Activists Criticize Prabowo's Claim Villagers Are Unaffected by Weak Rupiah
Activists Criticize Prabowo’s Claim Villagers Are Unaffected by Weak Rupiah
Jakarta. Activists and economists on Sunday criticized remarks by President Prabowo Subianto suggesting that villagers would not be affected by the rupiah’s sharp depreciation against the US dollar.
Yusuf Rendy Manilet, a researcher at Center of Reform on Economics, said the president’s comments did not reflect the realities of Indonesia’s economy, which remains heavily dependent on imported raw materials and commodities.
Although most daily transactions in rural communities are conducted in rupiah, Yusuf said many essential supply chains still rely on imports, including fertilizer for farmers, wheat for instant noodles, pharmaceutical ingredients, fuel, and livestock feed.
“When the rupiah weakens, costs rise and are transmitted into consumer prices through classic imported inflation,” Yusuf said.
“In fact, villagers are among the most vulnerable because they have the weakest bargaining power. The issue is not whether they use dollars or not, but that Indonesia’s economic structure still depends heavily on imports,” he added.
During a visit to Nganjuk Regency in East Java a day earlier, Prabowo said the rupiah’s depreciation would not directly affect people living in villages.
“No matter how many thousands the dollar reaches, people in villages don’t use dollars. The ones worried are those who frequently travel abroad,” Prabowo said.
Yusuf warned that such statements could undermine the government’s credibility in the eyes of investors, who closely monitor how authorities respond to economic realities.
Comments that fail to acknowledge actual economic conditions could contribute to rising investment risk premiums at a time when yields on Indonesian government bonds, known locally as Surat Berharga Negara (SBN), have already been climbing, he said.
For that reason, Yusuf argued that the government needs to improve its public communication strategy.
Rather than appearing to downplay the issue, authorities should focus on explaining concrete policy measures already being implemented, he said.
According to Yusuf, Bank Indonesia has actively intervened in financial markets, while the government continues to maintain its commitment to keeping the fiscal deficit below 3% of gross domestic product. Indonesia’s foreign exchange reserves also remain adequate to absorb short-term volatility, he noted.
“These are the things that should be amplified, instead of creating a narrative that downplays the problem,” Yusuf said.
Separately, Timboel Siregar, secretary-general of the All-Indonesia Workers Organization, or OPSI, said Prabowo’s remarks created the impression that the government was not paying sufficient attention to workers’ welfare.

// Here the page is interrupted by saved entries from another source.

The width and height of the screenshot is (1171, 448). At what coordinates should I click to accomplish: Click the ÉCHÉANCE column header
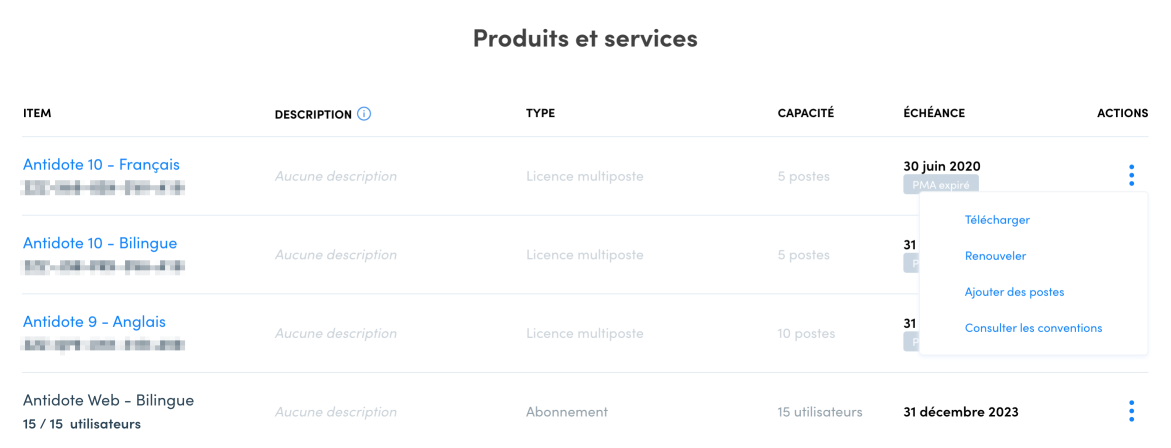click(934, 113)
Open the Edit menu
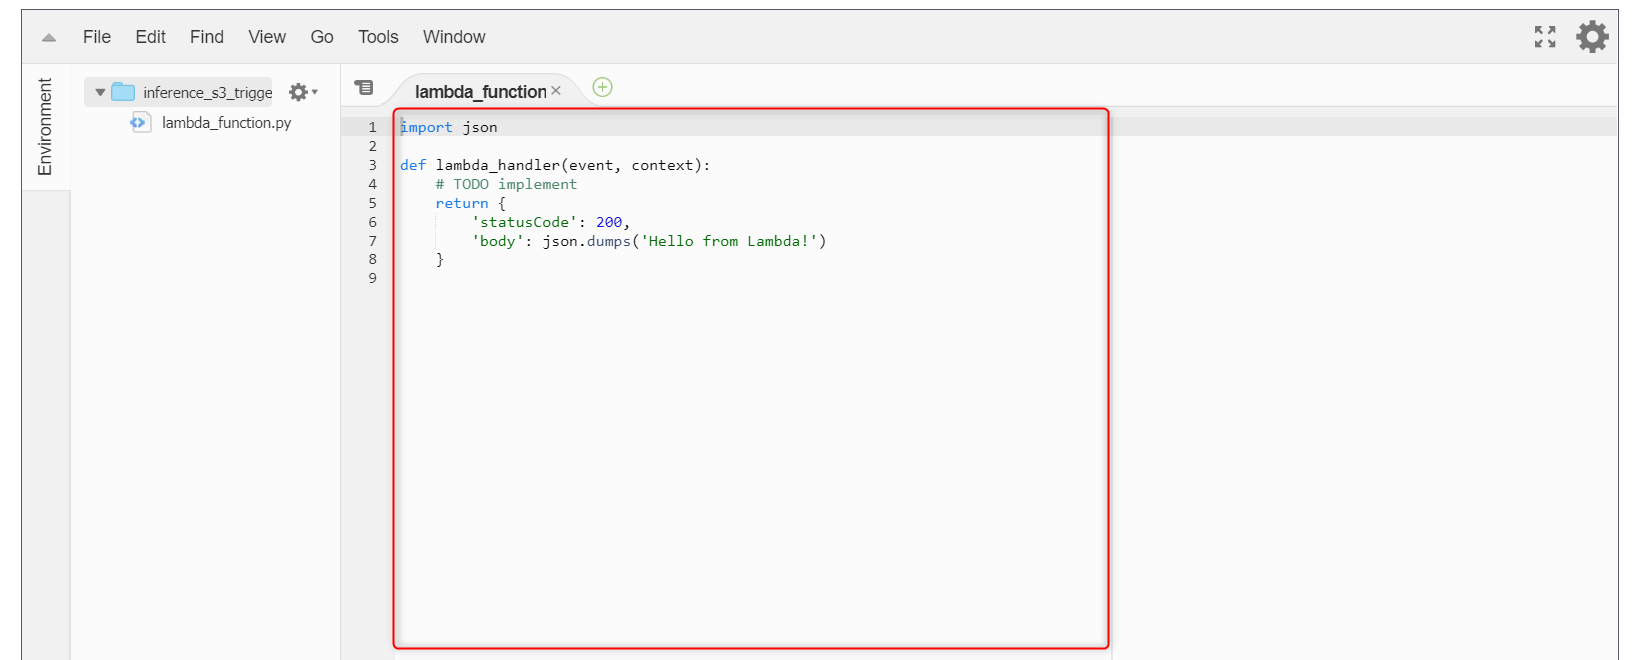The width and height of the screenshot is (1644, 660). tap(150, 37)
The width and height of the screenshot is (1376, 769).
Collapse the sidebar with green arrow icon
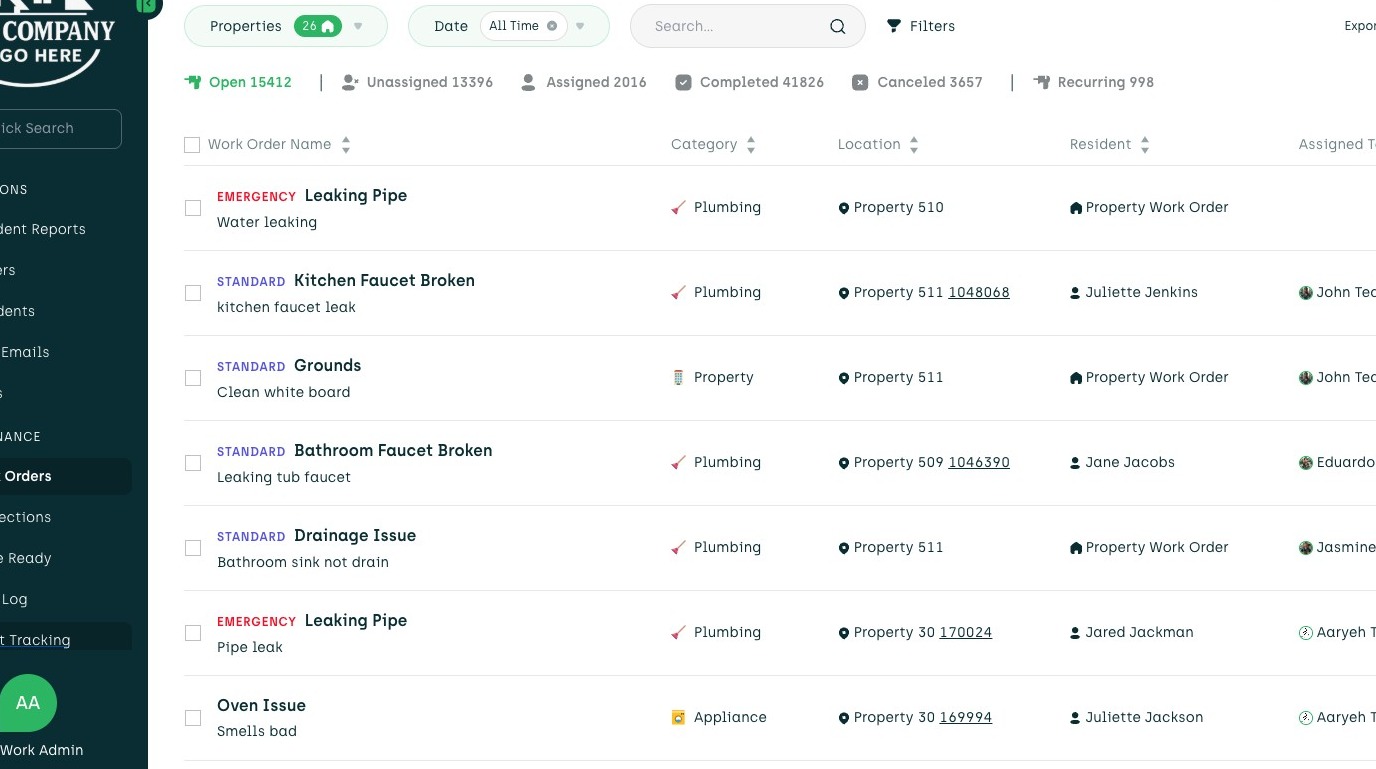(x=147, y=6)
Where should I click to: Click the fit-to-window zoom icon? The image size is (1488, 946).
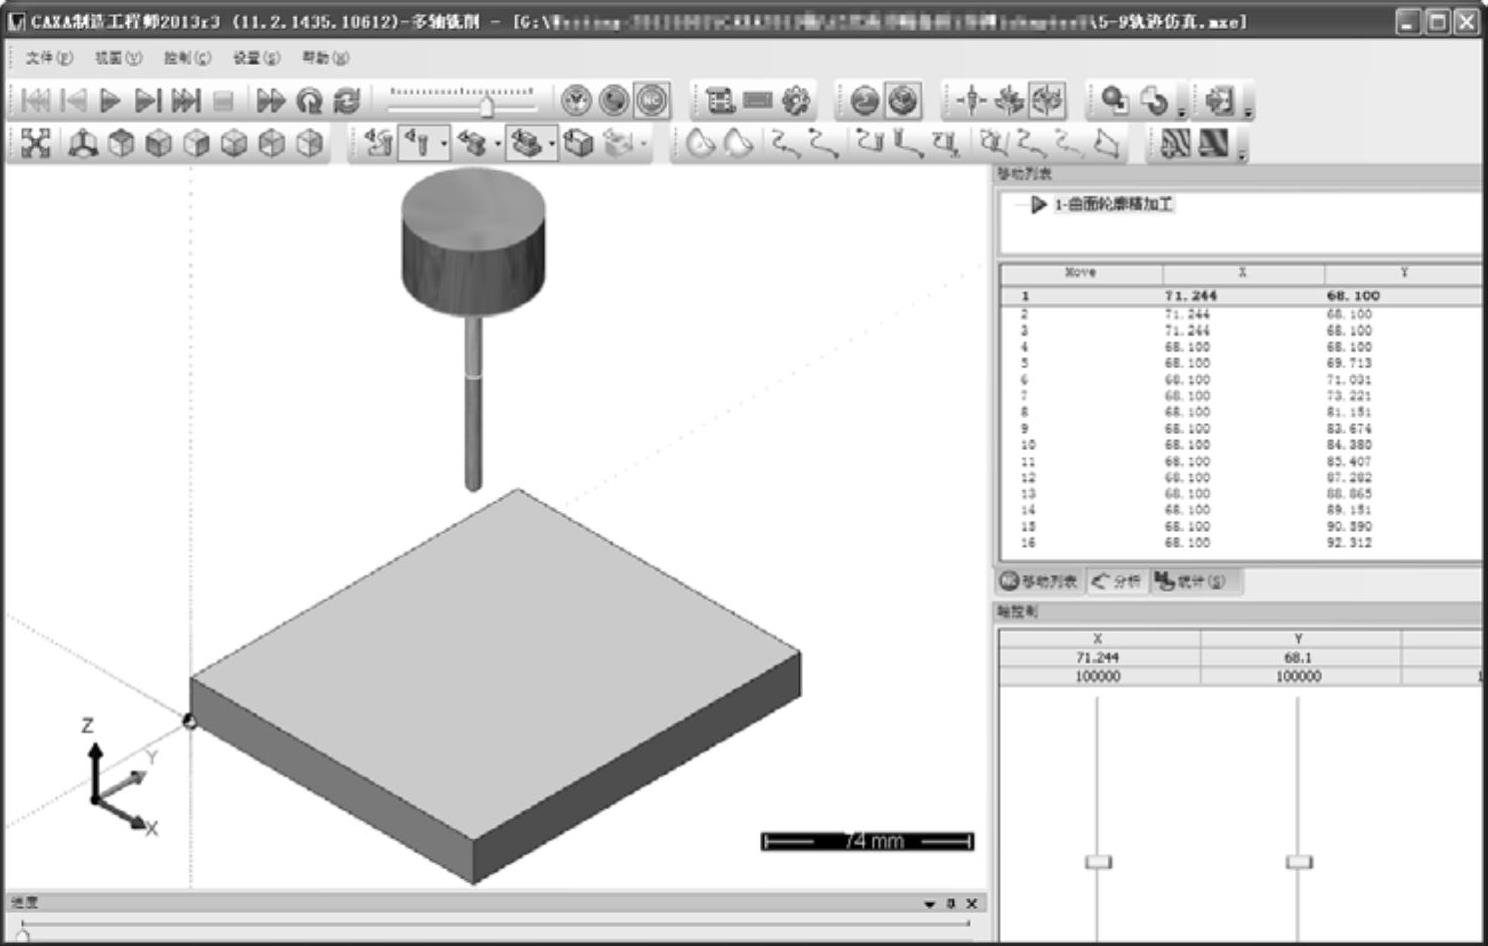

If the government and relevant authorities fail to respond quickly to the rupiah’s weakening, the country could face a wave of mass layoffs, he warned.
Timboel said currency depreciation directly affects workers because rising import costs eventually push up prices for consumer goods, as many industries still rely heavily on imported materials.
“People’s purchasing power declines as prices rise, causing workers’ real wages and welfare to deteriorate. Companies unable to manage cash-flow pressures caused by the weaker rupiah may reduce their workforce, leading to larger waves of layoffs,” Timboel said.
He added that labor union activists have so far remained relatively quiet and have not openly criticized the current situation.
According to Bloomberg data, the rupiah reached Rp 17,596 per US dollar on Friday, far weaker than the Rp 16,500 exchange-rate assumption used in Indonesia’s 2026 state budget.